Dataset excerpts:
==============================
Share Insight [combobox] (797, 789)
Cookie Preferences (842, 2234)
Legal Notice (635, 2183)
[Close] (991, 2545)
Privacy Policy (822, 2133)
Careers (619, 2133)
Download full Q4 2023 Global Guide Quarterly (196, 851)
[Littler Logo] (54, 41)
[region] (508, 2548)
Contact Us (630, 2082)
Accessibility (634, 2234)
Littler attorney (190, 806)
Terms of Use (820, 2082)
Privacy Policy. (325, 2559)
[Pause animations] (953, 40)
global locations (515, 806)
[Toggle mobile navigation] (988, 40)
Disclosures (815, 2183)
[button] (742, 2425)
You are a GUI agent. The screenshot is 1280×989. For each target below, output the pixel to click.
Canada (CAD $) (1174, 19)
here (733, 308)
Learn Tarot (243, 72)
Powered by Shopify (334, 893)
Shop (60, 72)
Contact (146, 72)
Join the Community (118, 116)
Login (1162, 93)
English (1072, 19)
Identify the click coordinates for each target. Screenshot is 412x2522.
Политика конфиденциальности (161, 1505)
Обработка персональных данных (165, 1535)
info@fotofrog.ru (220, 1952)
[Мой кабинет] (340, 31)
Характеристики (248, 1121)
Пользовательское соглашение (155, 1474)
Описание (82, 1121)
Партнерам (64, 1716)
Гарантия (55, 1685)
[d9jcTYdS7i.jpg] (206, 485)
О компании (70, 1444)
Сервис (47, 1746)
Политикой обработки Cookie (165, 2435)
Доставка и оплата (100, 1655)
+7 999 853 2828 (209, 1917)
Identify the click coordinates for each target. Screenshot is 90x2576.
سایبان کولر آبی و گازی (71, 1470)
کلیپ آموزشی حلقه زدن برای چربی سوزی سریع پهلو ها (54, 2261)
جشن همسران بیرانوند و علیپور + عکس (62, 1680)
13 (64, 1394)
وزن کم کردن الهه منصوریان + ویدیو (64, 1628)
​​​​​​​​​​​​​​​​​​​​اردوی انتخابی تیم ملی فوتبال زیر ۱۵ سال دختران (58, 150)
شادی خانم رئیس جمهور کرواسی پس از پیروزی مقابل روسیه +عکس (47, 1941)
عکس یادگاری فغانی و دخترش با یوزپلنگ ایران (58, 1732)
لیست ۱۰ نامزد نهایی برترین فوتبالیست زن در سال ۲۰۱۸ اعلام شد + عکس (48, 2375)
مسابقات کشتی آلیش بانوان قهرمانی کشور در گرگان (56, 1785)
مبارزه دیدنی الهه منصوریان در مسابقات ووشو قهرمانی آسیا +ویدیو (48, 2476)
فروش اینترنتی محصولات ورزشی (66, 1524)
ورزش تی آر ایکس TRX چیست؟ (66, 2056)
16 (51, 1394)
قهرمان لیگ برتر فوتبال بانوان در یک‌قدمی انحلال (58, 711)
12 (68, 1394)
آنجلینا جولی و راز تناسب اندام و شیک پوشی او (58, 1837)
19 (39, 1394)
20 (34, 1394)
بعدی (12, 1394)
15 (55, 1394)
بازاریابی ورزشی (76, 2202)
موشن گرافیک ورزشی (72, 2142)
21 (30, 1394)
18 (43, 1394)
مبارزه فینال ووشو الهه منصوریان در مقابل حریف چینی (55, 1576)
==============================
§ ABOUT THIS EXERCISE: Restate, please, word for word the span of records running from the first line to the line bearing "[Pause animations] (953, 40)", both included, and nothing outside it.

§ EXERCISE SOLUTION:
Share Insight [combobox] (797, 789)
Cookie Preferences (842, 2234)
Legal Notice (635, 2183)
[Close] (991, 2545)
Privacy Policy (822, 2133)
Careers (619, 2133)
Download full Q4 2023 Global Guide Quarterly (196, 851)
[Littler Logo] (54, 41)
[region] (508, 2548)
Contact Us (630, 2082)
Accessibility (634, 2234)
Littler attorney (190, 806)
Terms of Use (820, 2082)
Privacy Policy. (325, 2559)
[Pause animations] (953, 40)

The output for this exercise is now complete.